**The problem**
Go through the entries below. Copy out every line that contains "icon".
Available data START
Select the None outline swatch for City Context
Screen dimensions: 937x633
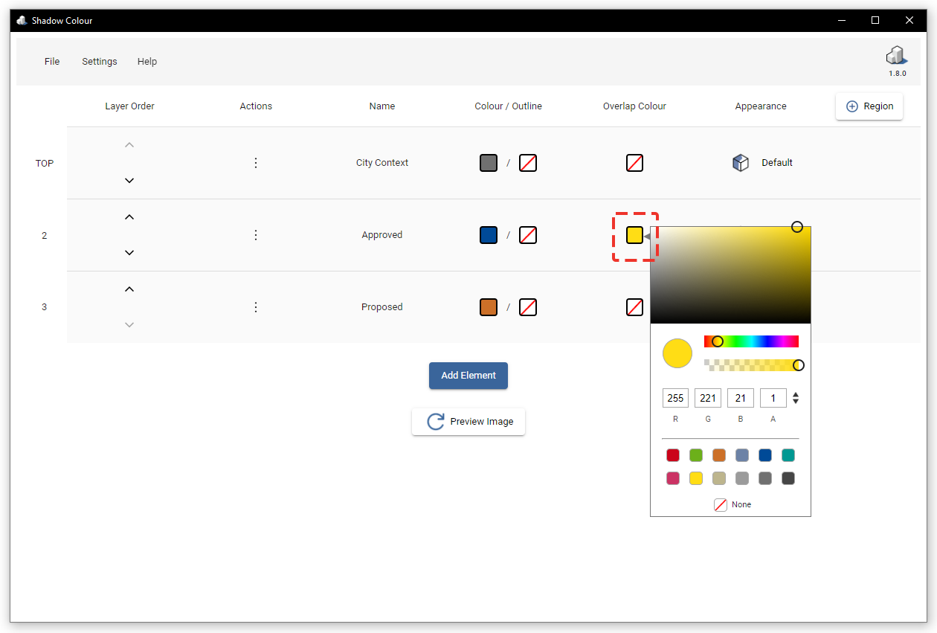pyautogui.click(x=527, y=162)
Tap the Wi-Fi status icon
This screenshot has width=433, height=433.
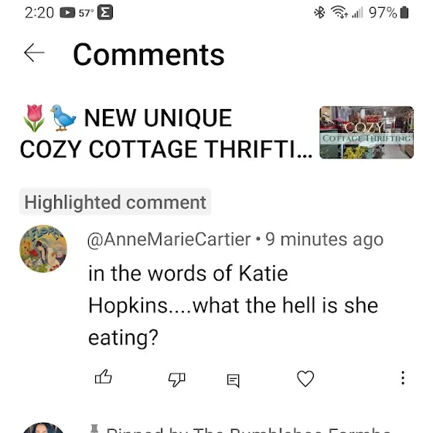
Available data END
Available data START
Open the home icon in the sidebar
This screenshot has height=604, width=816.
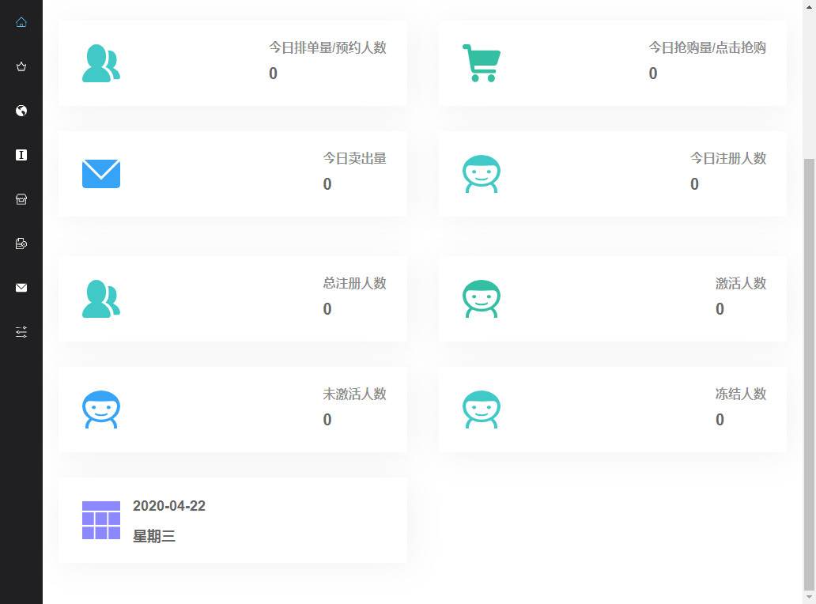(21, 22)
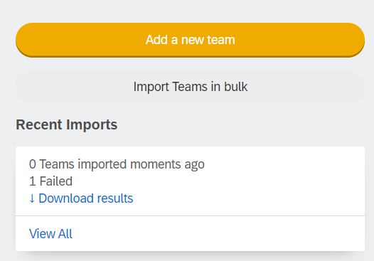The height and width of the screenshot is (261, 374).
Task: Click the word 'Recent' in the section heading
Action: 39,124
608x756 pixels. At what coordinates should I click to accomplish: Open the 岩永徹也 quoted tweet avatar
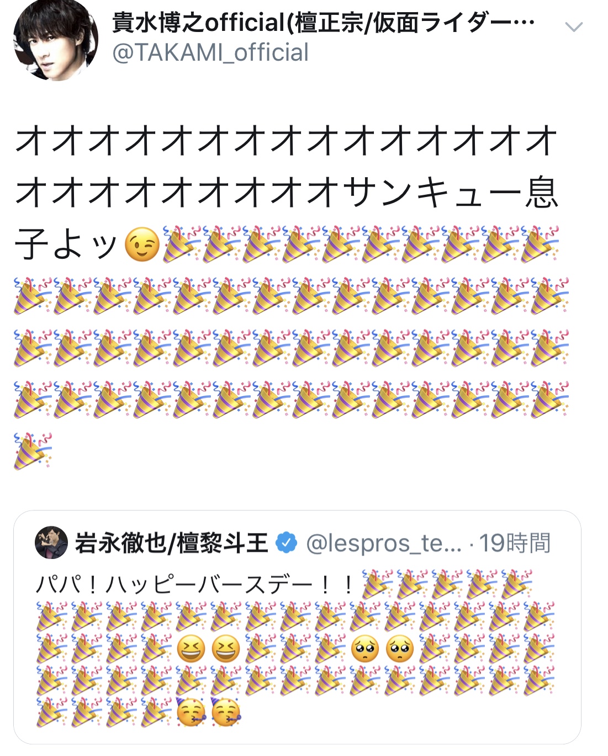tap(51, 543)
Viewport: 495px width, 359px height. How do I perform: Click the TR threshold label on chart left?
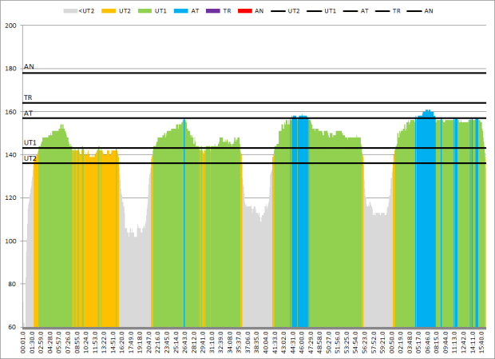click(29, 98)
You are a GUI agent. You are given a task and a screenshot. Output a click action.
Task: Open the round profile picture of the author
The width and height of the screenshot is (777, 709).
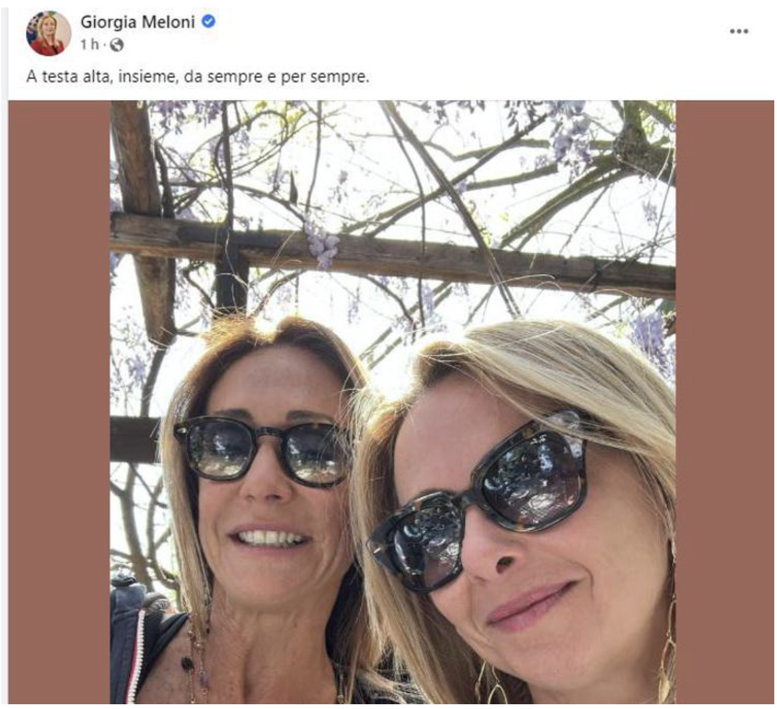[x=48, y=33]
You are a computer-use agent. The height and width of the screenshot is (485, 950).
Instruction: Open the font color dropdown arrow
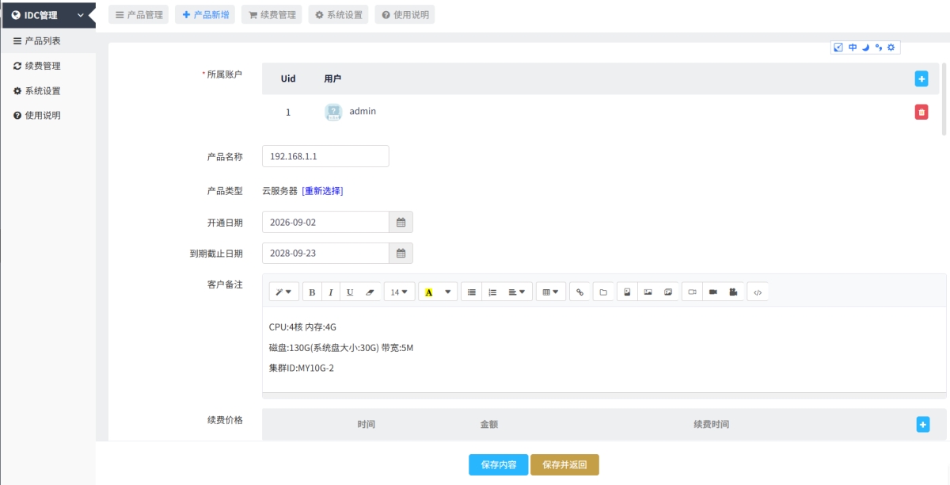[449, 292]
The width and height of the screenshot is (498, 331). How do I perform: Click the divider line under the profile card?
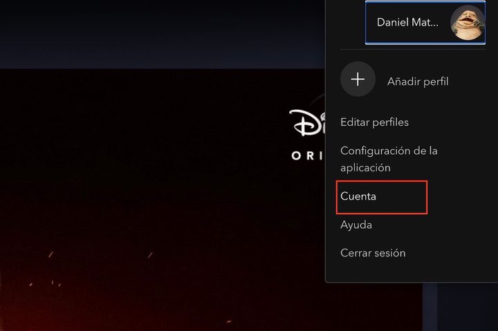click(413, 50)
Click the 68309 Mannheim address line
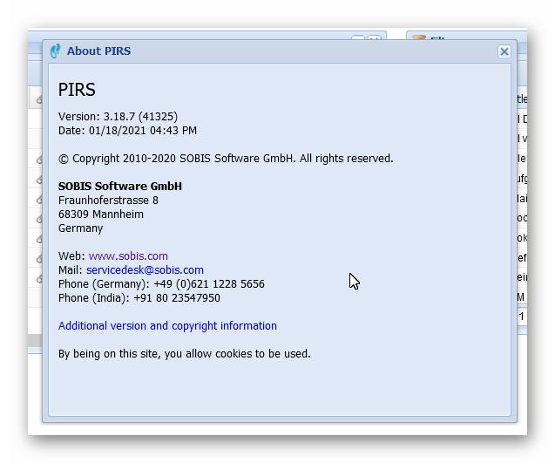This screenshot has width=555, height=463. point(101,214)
Available data END
**Problem solution**
Tap the Wi-Fi status icon
Open the home icon in the sidebar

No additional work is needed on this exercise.